Outro caso em que a sanção aplicada é a perda de mandato é a acumulação deste com cargos em pessoas colectivas públicas. Para definir o conceito, o presidente da comissão de ética, Jorge Lacão, preparou um documento em que estabelecia critérios de aferição desta questão por forma a estabelecer regras genéricas. Mas os partidos do Governo, PSD e CDS, não o votaram e rejeitaram-no como referência para a verificação de mandatos nesta legislatura.

Assim, a aferição está a ser casuística e cada deputado que faz a análise de cada caso faz a sua interpretação da lei.
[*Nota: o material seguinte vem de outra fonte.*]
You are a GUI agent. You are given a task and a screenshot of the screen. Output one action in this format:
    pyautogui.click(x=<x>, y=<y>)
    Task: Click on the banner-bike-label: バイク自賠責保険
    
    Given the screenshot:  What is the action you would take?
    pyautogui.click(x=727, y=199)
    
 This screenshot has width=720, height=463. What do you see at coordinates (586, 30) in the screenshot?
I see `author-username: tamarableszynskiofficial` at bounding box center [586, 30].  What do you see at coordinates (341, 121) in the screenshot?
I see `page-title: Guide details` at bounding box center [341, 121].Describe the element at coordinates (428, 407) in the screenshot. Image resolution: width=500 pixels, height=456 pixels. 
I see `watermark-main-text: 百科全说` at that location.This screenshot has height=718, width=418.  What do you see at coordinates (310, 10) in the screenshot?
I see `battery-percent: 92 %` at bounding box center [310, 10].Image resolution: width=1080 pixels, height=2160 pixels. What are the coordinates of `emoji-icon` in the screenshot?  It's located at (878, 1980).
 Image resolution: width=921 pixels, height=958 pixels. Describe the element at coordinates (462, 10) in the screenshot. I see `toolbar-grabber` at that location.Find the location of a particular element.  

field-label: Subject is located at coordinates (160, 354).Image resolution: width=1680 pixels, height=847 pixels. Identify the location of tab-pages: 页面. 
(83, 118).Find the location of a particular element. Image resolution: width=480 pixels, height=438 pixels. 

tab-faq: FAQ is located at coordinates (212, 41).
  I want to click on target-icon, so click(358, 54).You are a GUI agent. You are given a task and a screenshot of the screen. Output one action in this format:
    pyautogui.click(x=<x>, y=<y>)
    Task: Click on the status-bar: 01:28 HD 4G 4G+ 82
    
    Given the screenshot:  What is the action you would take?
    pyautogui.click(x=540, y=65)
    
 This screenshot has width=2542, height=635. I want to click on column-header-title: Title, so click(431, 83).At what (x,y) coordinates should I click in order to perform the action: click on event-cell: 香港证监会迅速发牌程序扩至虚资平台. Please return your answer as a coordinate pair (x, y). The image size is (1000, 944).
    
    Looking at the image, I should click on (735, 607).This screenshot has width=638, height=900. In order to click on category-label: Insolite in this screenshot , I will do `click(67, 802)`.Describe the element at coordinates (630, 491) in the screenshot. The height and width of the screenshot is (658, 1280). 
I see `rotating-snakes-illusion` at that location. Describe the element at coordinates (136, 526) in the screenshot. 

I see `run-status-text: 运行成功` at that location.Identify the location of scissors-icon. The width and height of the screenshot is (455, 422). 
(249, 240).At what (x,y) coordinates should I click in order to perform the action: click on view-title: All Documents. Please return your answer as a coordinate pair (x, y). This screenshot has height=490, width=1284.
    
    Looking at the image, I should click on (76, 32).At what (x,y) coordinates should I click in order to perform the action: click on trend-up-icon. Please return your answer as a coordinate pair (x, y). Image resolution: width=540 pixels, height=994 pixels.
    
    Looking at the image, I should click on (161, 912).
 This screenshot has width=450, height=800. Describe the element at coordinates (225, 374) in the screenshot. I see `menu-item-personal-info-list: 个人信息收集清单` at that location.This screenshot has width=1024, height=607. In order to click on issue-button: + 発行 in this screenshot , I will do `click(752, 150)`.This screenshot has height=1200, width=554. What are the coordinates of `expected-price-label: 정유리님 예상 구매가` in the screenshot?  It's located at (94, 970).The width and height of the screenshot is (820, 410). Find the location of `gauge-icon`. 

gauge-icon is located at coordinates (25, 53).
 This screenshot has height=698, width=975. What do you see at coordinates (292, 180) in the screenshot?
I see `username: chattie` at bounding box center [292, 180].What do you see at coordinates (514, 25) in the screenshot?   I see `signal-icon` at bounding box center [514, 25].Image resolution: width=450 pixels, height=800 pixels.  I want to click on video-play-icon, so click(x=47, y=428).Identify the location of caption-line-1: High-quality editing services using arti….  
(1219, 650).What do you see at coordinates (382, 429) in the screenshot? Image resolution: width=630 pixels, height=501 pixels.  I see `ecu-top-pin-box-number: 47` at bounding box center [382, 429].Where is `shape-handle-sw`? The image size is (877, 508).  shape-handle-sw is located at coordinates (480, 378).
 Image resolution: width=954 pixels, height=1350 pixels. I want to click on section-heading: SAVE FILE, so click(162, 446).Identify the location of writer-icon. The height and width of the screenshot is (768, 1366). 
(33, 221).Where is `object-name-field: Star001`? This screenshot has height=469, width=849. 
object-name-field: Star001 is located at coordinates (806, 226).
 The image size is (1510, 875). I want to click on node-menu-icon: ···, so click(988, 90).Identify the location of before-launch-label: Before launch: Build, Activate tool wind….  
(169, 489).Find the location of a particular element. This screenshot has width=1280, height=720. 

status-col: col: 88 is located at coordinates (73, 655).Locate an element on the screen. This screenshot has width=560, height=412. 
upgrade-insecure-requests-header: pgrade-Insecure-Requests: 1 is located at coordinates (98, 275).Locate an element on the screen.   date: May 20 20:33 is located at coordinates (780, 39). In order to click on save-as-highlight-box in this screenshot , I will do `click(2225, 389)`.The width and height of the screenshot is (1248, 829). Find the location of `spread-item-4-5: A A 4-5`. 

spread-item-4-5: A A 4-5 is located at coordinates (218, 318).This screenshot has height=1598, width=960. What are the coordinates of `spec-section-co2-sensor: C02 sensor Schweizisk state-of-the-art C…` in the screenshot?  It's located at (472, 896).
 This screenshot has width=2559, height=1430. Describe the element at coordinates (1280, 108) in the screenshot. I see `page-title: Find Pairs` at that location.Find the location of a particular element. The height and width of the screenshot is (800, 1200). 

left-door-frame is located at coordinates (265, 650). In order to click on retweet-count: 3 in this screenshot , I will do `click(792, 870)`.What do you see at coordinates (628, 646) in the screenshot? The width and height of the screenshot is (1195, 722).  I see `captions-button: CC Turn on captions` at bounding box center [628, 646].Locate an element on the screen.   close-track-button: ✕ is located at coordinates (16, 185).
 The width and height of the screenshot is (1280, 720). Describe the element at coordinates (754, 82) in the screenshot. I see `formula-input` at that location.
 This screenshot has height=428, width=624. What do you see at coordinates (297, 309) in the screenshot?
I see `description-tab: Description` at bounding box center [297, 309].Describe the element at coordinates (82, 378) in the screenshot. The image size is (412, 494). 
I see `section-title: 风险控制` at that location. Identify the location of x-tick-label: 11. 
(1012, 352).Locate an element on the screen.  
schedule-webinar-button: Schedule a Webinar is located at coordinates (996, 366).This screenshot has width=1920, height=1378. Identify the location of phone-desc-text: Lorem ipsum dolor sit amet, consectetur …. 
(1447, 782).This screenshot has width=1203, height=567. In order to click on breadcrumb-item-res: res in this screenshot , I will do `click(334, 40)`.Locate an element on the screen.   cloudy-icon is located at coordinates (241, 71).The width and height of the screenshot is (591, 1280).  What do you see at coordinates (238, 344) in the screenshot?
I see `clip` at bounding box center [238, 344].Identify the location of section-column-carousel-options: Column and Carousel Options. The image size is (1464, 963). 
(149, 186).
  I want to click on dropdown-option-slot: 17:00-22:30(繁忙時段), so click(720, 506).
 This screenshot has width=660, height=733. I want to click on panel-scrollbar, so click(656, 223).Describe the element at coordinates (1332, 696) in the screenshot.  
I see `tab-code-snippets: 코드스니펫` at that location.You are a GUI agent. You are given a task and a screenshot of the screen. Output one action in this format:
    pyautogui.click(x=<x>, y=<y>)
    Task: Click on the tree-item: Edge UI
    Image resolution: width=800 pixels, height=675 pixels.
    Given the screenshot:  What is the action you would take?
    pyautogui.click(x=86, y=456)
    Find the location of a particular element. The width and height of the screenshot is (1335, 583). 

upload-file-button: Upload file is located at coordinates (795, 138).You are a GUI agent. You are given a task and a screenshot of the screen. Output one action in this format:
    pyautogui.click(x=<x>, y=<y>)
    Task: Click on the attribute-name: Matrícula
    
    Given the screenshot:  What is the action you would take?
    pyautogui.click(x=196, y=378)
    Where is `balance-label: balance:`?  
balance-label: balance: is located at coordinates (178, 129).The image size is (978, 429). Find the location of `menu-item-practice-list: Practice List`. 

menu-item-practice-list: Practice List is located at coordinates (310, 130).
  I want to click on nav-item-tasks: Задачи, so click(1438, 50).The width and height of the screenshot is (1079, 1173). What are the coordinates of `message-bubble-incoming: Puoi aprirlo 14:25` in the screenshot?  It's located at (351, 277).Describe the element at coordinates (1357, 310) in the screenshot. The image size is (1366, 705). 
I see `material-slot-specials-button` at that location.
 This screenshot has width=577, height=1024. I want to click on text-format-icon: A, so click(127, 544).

E é livre a possibilidade de considerar o grau de abrangência deste conceito em pessoas colectivas públicas - se inclui só as empresas do Estado ou entidades públicas, ou se também são consideradas as empresas públicas e empresas de direito privado, mas com capitais do Estado, como queria Lacão -, que pode ou não colocar na alçada da perda de mandato alguns deputados.

E, neste capítulo do choque com pessoas colectivas públicas, o facto de Maria Elisa Domingues estar profissionalmente vinculada à RTP e receber salário em acumulação - a prática, por exemplo, com os professores universitários é a de que mesmo que dêem aulas fazem-no graciosamente - não é o único caso. Há já conhecido outro, o do socialista e ex-ministro da Administração Interna Armando Vara, que está com o mandato suspenso e é funcionário da Caixa Geral de Depósitos.